** START Dataset content **

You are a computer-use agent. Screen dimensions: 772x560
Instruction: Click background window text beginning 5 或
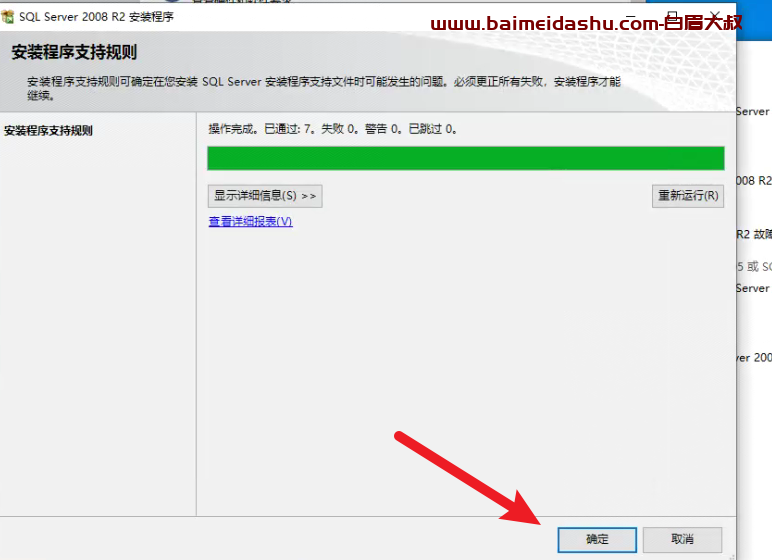754,266
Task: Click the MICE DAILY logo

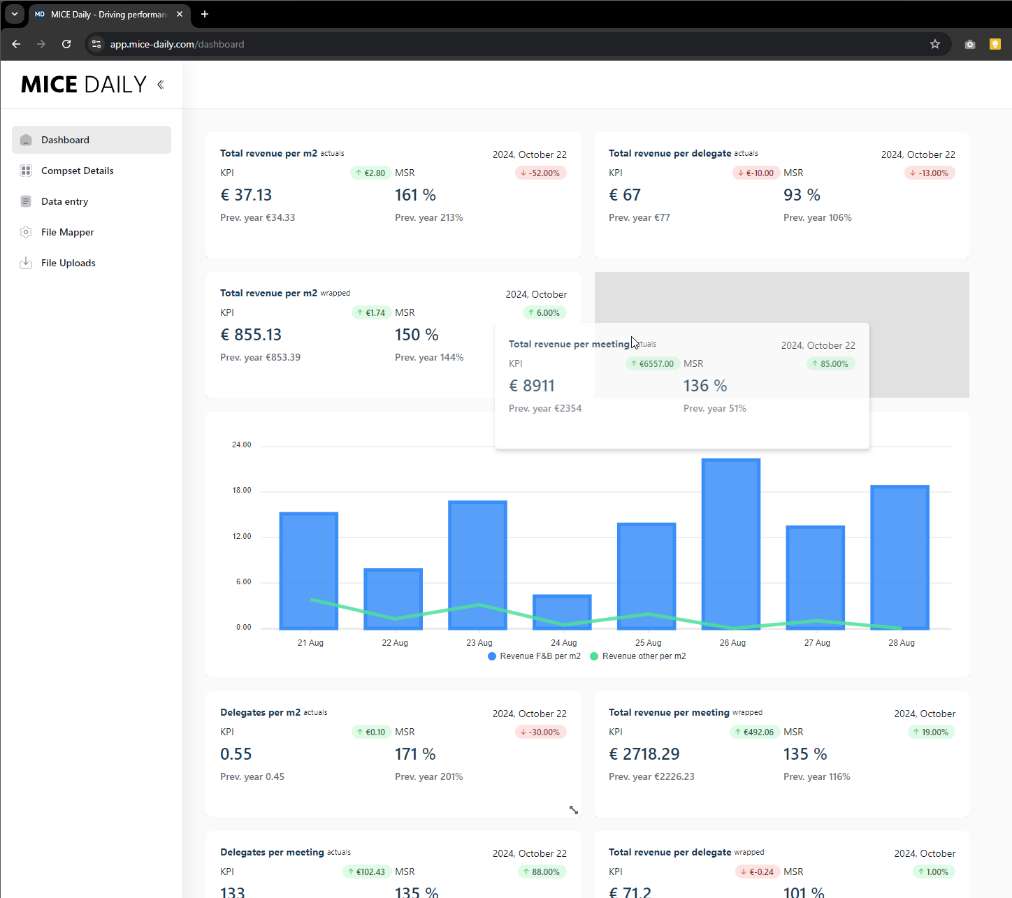Action: click(x=84, y=85)
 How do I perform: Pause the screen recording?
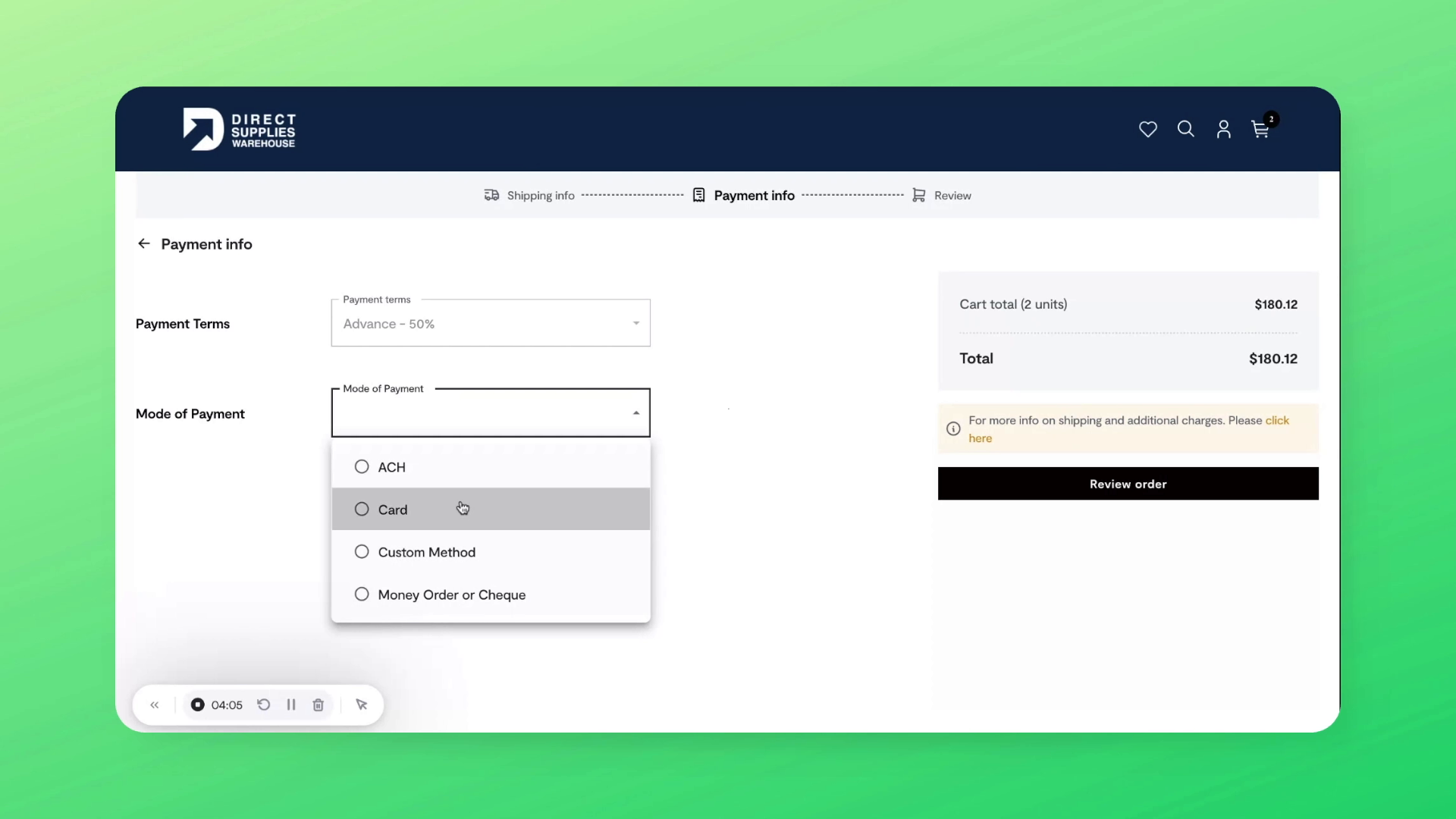290,704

** END Dataset content **

## What is asked
Please rewrite the data above with "background window" changed to "inactive window" and everything else left as it is, omitting the pictures.

## Answer to the problem
You are a computer-use agent. Screen dimensions: 772x560
Instruction: Click inactive window text beginning 5 或
754,266
Task: Click the MICE DAILY logo

Action: click(x=84, y=85)
 How do I perform: Pause the screen recording?
290,704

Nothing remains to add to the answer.